Associated with each word will be a list of numbers representing the location of the word within the document. For our program, these numbers represent section numbers (rather than the usual page numbers). The beginning of a new section is indicated in the input file in the following way:
<blank line>
<section number> <section title>
For example,
3
Structures in C
Any part of the file that has a blank line followed by a number in the left-most non-white space position indicates a new section. Obviously, no duplicate words, or duplicate section numbers for a particular word, should appear in the index.
After all of the words have been stored in the index, your program will read a file called omit.txt, containing a list of words (e.g. “a”, “and,” “the,” etc.) to delete from the index. The format of this file is one word per line, not necessarily in alphabetical order. If the file cannot be found, the program should continue and not omit any words.
Finally, your program will write the index to a file called index.txt. If the file cannot be opened for writing, the program should print an error message and exit. All words in the index must be lower-case and in alphabetical order, with one word and its section numbers (comma-separated) per line. Write a single letter (e.g., ”A”) to head each letter segment of the index. Follow each list of words for a particular letter with a blank line. (See the example output on the webpage.)
Internals
For
this program, you must use structs and typedefs for
the following types:
WORD_T – a struct containing three fields: a character array word, an integer array sections, and a pointer next pointing to the next word in the list
INDEX_T – a struct containing
one field: an array head
of pointers to WORD_T
You may
assume that the input file will have no more than 30 sections, that lines in
the input file will be no longer than 100 characters, and that words will never
be longer than 30 characters. The head array
in INDEX_T will contain one entry for
each letter in the alphabet. This entry
will be the head of a linked list containing sorted words beginning with that
letter.
For
this program, you must define functions with the exact prototypes
listed below (these will help you):
void
insert_word (INDEX_T *index, WORD_T *word);
WORD_T
*find_word (const INDEX_T *index, char *word);
void
exclude_words (INDEX_T *index);
void
write_index (const INDEX_T *index);
insert_word takes word (which
is already initialized with the word, a single section number, and a NULL
next pointer) and inserts it into index
find_word searches through index for word and
returns a pointer to that word in index or NULL if word is not
found
exclude_words reads omit.txt and deletes
those words from index
write_index traverses index
and writes out the formatted index
in index.txt
You must define additional functions for other parts of the program, but you are free to design them as you like, as long as you employ good design techniques.
Extra Credit
There are two opportunities for extra credit:
1. [3 points] Modify the code so that word in the WORD_T struct is a char pointer (rather than an array). Dynamically allocate the minimum amount of memory for each word as it is stored in the index.

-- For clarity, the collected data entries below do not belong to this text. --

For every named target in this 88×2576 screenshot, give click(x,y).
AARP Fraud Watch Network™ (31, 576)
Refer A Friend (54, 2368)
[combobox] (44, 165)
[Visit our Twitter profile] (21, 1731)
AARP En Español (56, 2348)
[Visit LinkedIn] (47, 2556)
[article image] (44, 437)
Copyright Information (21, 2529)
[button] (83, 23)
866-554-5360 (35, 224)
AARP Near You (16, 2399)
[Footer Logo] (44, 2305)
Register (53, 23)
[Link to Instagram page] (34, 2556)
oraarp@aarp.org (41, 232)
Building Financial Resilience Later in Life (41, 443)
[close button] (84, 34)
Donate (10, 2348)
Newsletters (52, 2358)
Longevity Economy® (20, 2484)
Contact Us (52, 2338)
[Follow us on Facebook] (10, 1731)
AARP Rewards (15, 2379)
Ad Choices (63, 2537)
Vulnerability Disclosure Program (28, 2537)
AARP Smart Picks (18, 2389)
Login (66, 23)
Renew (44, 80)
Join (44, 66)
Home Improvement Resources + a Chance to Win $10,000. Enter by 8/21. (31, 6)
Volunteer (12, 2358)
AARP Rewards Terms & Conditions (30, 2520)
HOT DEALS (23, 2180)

2. [7 points] Modify the program so that the section numbers are stored in a linked list rather than an array. Create a section number struct and dynamically allocate memory for each section number before inserting it into the list.
If you decide to submit either of these modifications for extra credit, please state that in the comment section at the beginning of your code. Also place special comments around those sections of your code which implement these changes.